“Based on a True Story…” by Blake Shelton

I wouldn’t have thought a vacuous shill like Blake Shelton could actually sell out any more than he already had, but he did, with this, easily the worst Bro-Country album of 2013 (at least if you don’t consider Justin Moore’s Off the Beaten Path Bro-Country). Granted, Shelton had been a fairly respectable, almost Neotraditional Country act back in the early 2000s, but that’s just a distant memory now, and even back then he was never one of the top-tier acts in the genre. There would be no shortage of worse Bro-Country albums in coming years (Chase Rice’s Ignite the Night, Florida Georgia Line’s Anything Goes, and Luke Bryan’s Kill the Lights, to name just a few), but at the genre’s actual peak of popularity, there was pretty much nothing worse in it than this.

I’ll say one thing for this album…it’s the first thing Shelton had released in years to inspire any emotional response other than boredom.
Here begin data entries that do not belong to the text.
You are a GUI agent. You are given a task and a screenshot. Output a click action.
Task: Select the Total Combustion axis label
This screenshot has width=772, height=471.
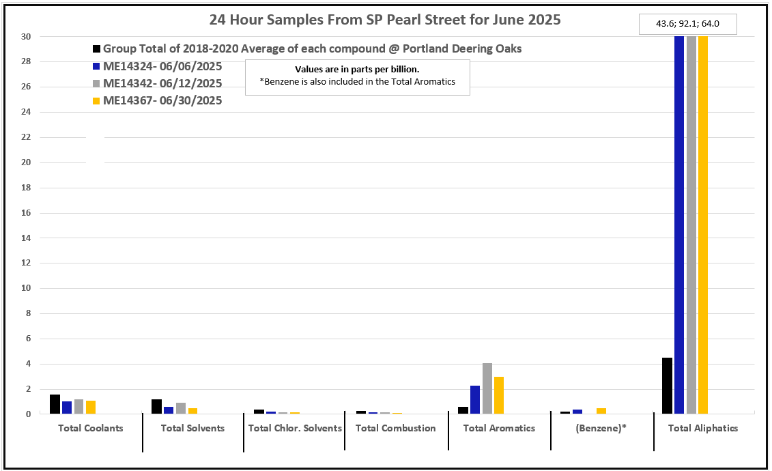point(396,428)
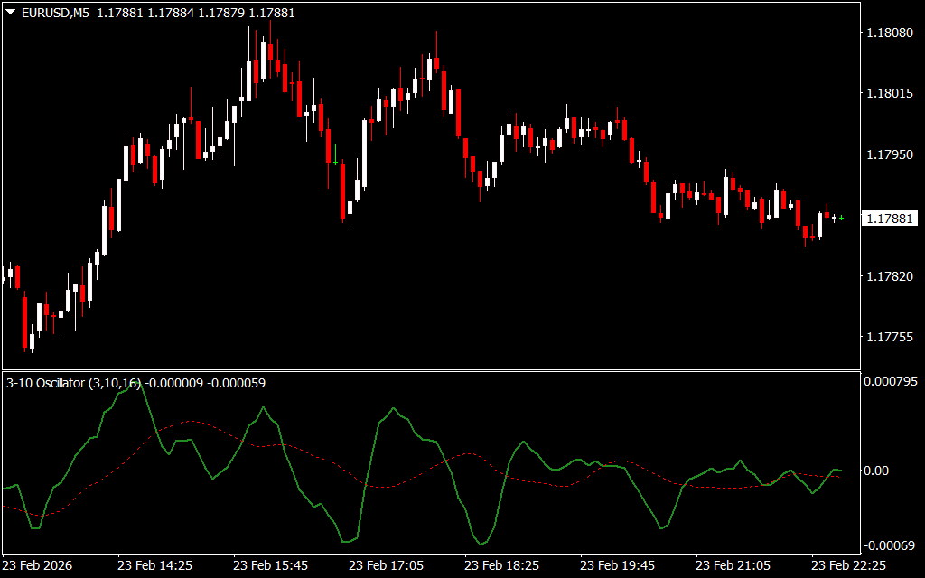Select the 1.17755 price axis label
Viewport: 925px width, 578px height.
point(889,337)

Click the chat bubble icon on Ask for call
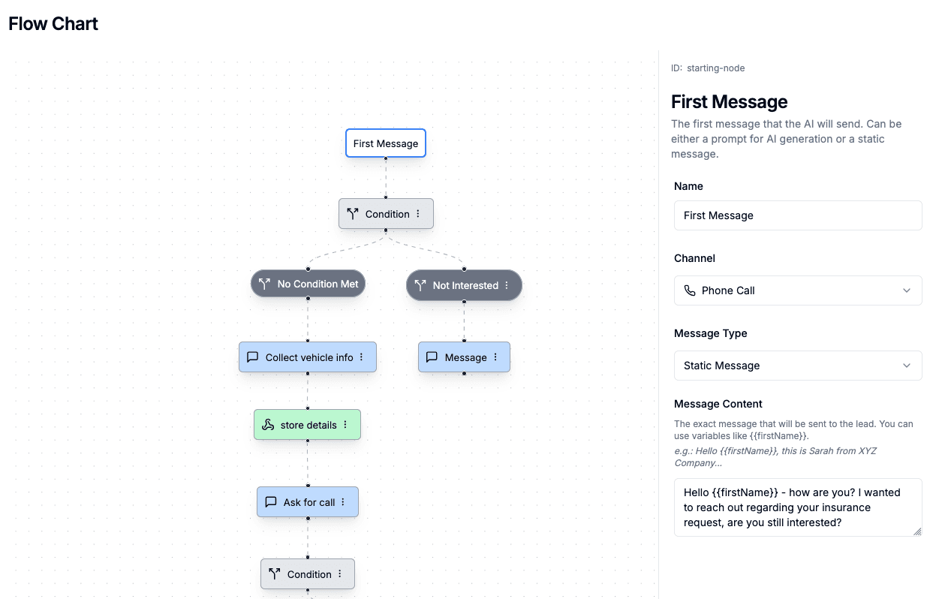click(271, 501)
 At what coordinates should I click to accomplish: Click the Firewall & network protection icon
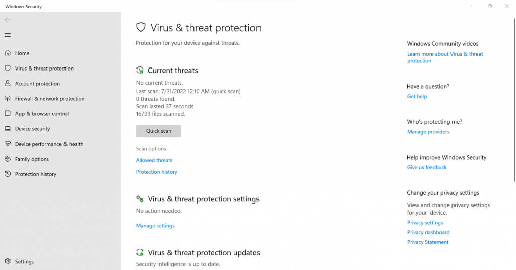point(8,99)
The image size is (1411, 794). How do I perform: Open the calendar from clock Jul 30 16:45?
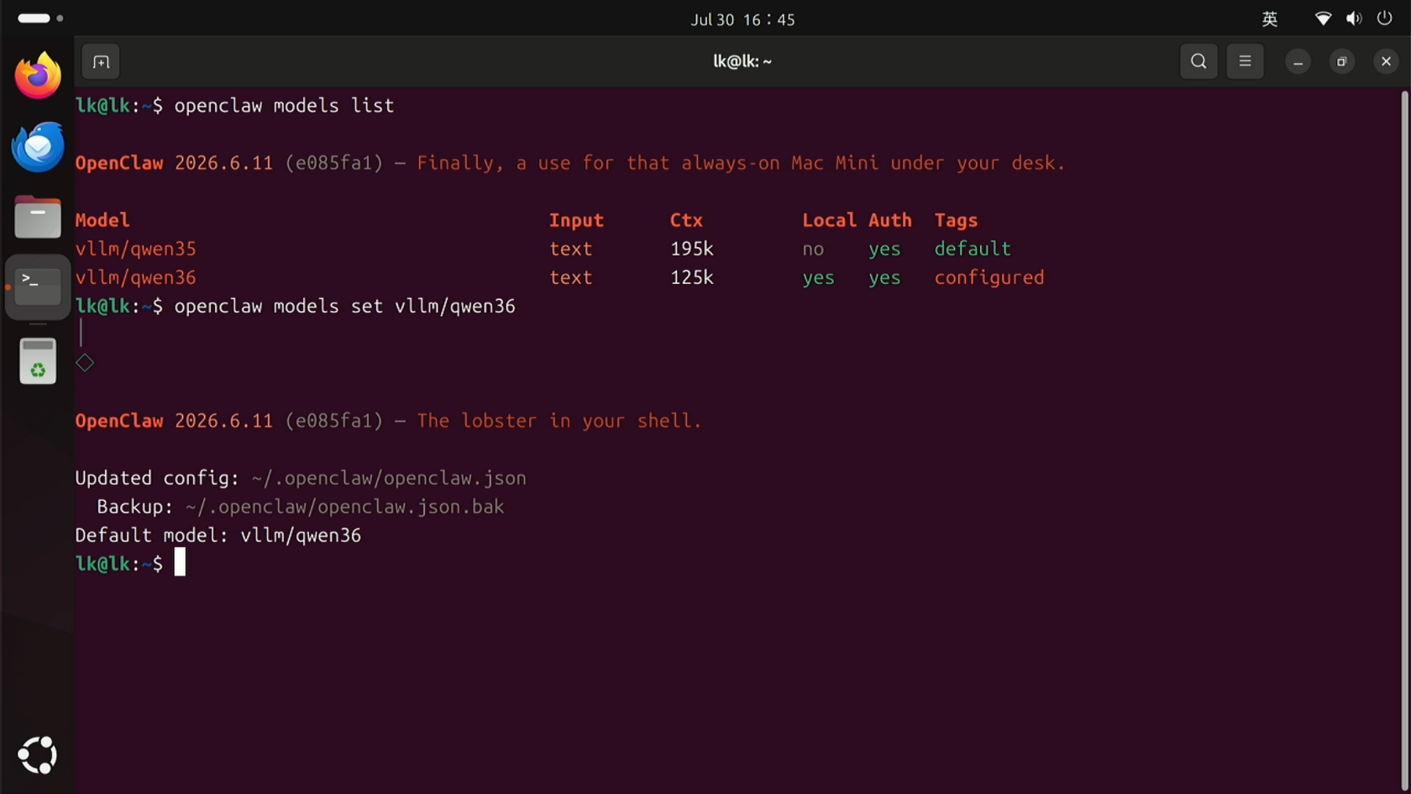742,19
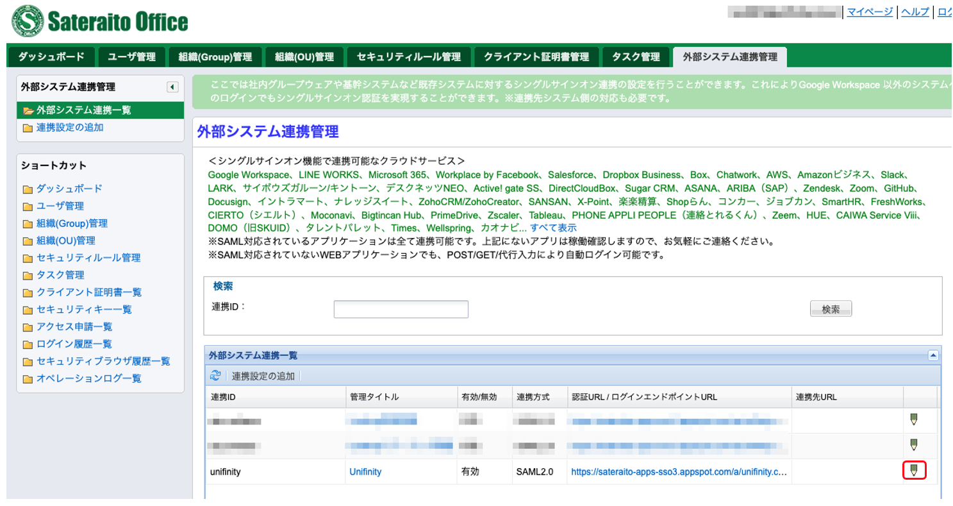Viewport: 953px width, 506px height.
Task: Click the Sateraito Office logo
Action: (100, 22)
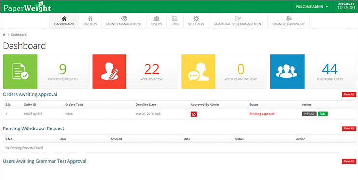Click the yellow Writers Online chat icon
The image size is (358, 180).
tap(198, 71)
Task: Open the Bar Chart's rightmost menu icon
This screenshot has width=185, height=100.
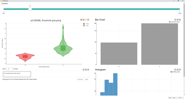Action: pyautogui.click(x=180, y=20)
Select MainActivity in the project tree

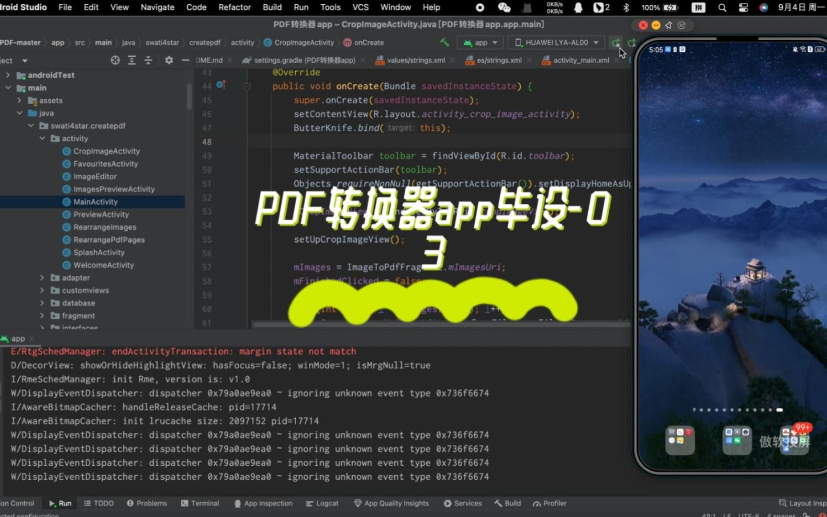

Unfortunately, those other responses are generally disgust, revulsion and the desire to do serious physical violence to the singer. The big hit from the album, “Boys ‘Round Here”, is one of the most freakish songs in the entire Country genre. Country songs that attempt to Rap are nearly always disasters, but from its opening lines (a stuttering ‘red-red-red-red-red-neck’), this is one of the most surreal attempts at genre fusion I’ve ever heard, and I’ve heard people try to fuse Country with Dubstep.

The rest of the album is more normal than that…basically standard-issue Bro-Country formula, just done worse than average…but no less annoying. The most obvious examples of this are the revoltingly sleazy “love” songs “Sure Be Cool If You Did” and “My Eyes” (the chorus of which runs ‘my eyes are the only thing I don’t wanna take off of you’).  Then there’s “Doin’ What She Likes”, which somehow manages to be cloying and sleazy at the same time. It’s particularly jarring coming right before “I Still Got a Finger”, which starts out as a rip-off of “Take This Job and Shove It” and then turns into a blatantly insulting breakup song, before climaxing with a horrible spoken punchline.

Particularly offensive is “Country on the Radio”, where Shelton claims Country songs ‘say the same old thing like a broken record’. No, Blake, that’s just the brand of Pop-Country you specialize in…real, Classic-style Country actually has a lot more variety than just ‘pretty girls, pickups and cut-off jeans’, as you so eloquently put it. The album even ends with some Justin Moore-style political pandering on “Granddaddy’s Gun”, something I actually thought even a hack like Shelton would be above doing.

About the only redeeming track on the main album is the touching ballad “Mine Would Be You”, and even it has some questionable lines. In fact, after all the sheer concentrated awfulness of this album, the songs that resemble Shelton’s usual dull-as-dishwater Easy Listening style, like the dull ballad “Do You Remember” or the bland attempt at sensuality “Lay Low”, actually come off as a relief.

Ironically, the two bonus tracks on the deluxe edition are vastly better than anything on the main album. Seriously, these two songs that got buried in apocryphal limbo are better than anything Shelton had done in almost a decade at this point. The genuinely insightful “I Found Someone” even bears a strong resemblance to Shelton’s first and best hit, the Country classic “Austin”. So apparently Shelton can still get material like this, but seems to think it suitable only for padding out deluxe editions, which means he’s an even bigger idiot than I thought.

Like I said, the Bro-Country genre would eventually get much worse than this, but the only year the genre was really a force in the mainstream was 2013. And while Justin Moore’s Off the Beaten Path contained a couple of Bro-Country-esque tracks and was certainly far worse than this, this is still the worst album consisting predominantly of Bro-Country to be released during the genre’s commercial heyday. And that’s more than dishonor enough, frankly, especially when you remember that we’re talking about a genre that is justly reviled at the best of times.